## Consignes
A – D'après l'article sur le bidonville de Buenos Aires, combien d'habitants de la Villa 31 avaient été testés positifs mardi ?
B – Poursuivez l'article sur le bidonville de Buenos Aires après sa dernière phrase.

Argentine: explosion des cas de Covid-19 dans un bidonville au coeur de Buenos Aires | JDQ

Buenos Aires | Un bidonville enraciné au coeur de Buenos Aires, où vivent entassées plus de 40 000 personnes, est devenu en quelques jours la zone du pays où les cas de nouveau coronavirus progressent le plus fortement.

Villa 31, enchevêtrement de constructions sommaires multicolores situé dans une des zones les plus chères de la capitale, est passé d’un cas fin avril à 511 personnes testées positives mardi. Une femme de 84 ans, mère du premier habitant contaminé, est décédée. 

Au milieu de cette crise sanitaire, une bonne partie du “barrio” (quartier), comme l’appellent ses habitants, a été privé d’eau durant huit jours. 

« On est foutus car on nous a coupé l’eau, (…) je suis employé de maison et je suis restée sans travail », se plaint Maria Chaile, 37 ans.

À l’image de Maria, des dizaines de personnes transitent dans les ruelles en terre de la Villa 31, comme si de rien n’était. 

Par endroits, les bâtiments dépassent la section aérienne de l’autoroute qui longe le Rio de la Plata. Toits en tôle, jungle de fils électriques le long des murs et constructions sauvages, ce quartier s’étend le long des voies ferrées, de la gare des trains de banlieue de Retiro au port de marchandises.

## Données
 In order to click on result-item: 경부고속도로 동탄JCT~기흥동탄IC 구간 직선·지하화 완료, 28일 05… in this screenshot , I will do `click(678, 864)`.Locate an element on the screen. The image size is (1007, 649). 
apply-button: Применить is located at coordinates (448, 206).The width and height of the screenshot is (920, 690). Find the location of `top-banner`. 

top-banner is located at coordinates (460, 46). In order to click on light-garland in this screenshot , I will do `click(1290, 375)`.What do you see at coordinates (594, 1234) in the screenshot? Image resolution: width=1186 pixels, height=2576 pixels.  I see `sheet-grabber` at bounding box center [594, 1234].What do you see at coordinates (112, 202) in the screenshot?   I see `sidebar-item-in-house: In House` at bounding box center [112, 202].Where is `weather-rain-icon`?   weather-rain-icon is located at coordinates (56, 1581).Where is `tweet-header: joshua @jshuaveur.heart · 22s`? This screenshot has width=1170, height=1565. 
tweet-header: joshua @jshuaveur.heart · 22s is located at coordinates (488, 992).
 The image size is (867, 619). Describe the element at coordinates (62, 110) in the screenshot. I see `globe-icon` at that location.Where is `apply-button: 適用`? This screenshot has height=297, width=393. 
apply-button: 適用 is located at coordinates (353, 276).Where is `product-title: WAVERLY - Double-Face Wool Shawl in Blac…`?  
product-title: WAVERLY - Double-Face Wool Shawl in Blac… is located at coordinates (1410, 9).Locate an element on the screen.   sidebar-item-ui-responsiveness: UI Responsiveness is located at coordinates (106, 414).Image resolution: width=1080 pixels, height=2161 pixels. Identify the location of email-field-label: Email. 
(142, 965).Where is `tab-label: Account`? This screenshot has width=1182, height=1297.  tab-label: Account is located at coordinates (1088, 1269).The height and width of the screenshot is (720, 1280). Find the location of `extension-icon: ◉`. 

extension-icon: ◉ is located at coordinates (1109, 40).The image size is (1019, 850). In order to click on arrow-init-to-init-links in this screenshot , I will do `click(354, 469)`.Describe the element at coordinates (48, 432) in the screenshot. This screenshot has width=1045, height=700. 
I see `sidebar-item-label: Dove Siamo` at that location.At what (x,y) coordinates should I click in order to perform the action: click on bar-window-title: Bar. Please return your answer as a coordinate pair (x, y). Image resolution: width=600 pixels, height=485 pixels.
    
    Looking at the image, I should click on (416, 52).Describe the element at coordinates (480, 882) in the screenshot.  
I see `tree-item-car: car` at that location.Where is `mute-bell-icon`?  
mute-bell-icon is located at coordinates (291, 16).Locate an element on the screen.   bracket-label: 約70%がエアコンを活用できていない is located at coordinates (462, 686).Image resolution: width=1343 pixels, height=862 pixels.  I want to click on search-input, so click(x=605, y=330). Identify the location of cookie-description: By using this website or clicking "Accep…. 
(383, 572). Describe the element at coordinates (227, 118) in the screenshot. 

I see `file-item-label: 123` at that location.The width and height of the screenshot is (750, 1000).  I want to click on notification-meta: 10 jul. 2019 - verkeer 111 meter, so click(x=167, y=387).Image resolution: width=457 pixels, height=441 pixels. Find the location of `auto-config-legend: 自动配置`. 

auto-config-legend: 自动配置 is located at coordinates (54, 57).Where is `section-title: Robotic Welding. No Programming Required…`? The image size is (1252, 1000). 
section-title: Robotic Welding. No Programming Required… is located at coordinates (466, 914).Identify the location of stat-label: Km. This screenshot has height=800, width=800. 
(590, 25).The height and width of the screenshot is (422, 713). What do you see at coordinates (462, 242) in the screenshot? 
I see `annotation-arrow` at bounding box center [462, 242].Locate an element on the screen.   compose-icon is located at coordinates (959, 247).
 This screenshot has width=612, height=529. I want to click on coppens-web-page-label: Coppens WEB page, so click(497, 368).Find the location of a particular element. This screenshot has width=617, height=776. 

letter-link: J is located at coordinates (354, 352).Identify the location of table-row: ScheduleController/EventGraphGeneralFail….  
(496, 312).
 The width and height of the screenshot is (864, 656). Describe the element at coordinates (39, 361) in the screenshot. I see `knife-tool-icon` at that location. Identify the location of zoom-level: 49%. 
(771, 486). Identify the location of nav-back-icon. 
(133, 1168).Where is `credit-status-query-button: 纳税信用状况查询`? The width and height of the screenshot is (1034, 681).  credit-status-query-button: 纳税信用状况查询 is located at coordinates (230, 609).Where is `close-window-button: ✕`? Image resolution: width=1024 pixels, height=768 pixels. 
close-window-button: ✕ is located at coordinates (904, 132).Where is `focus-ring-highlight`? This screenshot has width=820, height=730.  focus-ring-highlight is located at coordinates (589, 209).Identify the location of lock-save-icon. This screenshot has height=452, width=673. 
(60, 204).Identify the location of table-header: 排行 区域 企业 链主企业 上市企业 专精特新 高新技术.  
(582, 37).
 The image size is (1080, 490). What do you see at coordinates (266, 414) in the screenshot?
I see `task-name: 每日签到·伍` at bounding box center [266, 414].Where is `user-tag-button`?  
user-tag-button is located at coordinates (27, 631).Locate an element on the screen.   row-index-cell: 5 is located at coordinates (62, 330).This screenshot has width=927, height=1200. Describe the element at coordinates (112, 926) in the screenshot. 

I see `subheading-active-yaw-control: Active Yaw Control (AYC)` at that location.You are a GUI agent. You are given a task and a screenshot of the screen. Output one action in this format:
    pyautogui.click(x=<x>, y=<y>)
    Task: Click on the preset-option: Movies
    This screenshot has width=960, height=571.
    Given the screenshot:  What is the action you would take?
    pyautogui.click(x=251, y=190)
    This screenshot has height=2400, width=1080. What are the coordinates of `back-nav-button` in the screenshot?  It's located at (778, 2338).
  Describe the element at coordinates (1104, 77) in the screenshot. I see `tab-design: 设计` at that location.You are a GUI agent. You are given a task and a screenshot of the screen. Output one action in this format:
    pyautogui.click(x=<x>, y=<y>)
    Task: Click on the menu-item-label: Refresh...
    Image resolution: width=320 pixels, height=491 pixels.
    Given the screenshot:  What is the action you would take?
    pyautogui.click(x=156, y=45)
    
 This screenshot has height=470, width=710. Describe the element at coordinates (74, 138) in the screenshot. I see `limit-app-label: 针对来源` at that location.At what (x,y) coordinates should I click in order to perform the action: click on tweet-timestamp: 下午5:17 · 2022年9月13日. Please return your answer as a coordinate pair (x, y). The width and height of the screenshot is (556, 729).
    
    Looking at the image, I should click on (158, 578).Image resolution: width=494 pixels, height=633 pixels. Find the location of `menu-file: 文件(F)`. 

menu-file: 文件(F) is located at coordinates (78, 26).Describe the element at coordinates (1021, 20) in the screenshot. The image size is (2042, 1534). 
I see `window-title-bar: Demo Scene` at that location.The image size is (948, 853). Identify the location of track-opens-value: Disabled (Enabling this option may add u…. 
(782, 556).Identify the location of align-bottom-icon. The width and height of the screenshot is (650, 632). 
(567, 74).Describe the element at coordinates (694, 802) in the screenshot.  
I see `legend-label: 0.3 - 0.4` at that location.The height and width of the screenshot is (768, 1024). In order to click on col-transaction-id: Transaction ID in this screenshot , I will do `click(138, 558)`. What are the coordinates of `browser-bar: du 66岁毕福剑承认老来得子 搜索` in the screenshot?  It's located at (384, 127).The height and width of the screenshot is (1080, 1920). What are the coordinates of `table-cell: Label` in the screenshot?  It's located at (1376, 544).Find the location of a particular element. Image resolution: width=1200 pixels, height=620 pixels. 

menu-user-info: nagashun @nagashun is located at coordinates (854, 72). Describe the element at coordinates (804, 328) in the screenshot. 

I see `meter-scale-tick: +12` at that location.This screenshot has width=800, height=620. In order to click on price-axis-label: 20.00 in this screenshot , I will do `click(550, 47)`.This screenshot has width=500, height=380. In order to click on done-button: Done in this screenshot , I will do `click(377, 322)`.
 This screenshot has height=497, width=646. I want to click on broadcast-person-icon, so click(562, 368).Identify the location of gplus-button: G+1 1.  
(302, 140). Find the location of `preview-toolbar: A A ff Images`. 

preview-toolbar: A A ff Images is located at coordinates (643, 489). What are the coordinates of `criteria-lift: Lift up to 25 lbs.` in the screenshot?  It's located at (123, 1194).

## Réponses
A – 511 personnes.

B –
Au fond, se dessine la ligne des gratte-ciels du quartier d’affaires de la capitale, reflet des contrastes et inégalités de ce pays englué dans une profonde crise économique. 

« Contamination incontrôlable »

Dans les petites habitations, cohabitent plusieurs générations d’une même famille. 

Luis Fernando Guispert, étudiant de 28 ans, est arrivé là quand il avait deux ans en provenance de Bolivie avec ses parents. 

« Le nombre de contamination s’est multiplié (…) la contamination peut être incontrôlable », craint-il.

Selon lui, beaucoup d’habitants du quartier, « une ville dans la ville », n’ont pas respecté les mesures de confinement obligatoire décrétées par le gouvernement d’Alberto Fernandez (centre gauche) à partir du 20 mars, car la plupart « vivent au jour le jour ». 

Ici, beaucoup travaillent dans l’économie informelle, qui représente plus de 25% du marché du travail en Argentine. 

« La consigne était de rester à la maison, mais si tu restes confiné, tu n’as rien à manger; alors, soit tu meurs du coronavirus, soit tu meurs de faim ». 

La crise argentine et son inflation galopante (53,8% en 2019) touche toutes les couches de la société, mais frappe davantage les plus pauvres, qui représentent 35% des 44 millions d’Argentins.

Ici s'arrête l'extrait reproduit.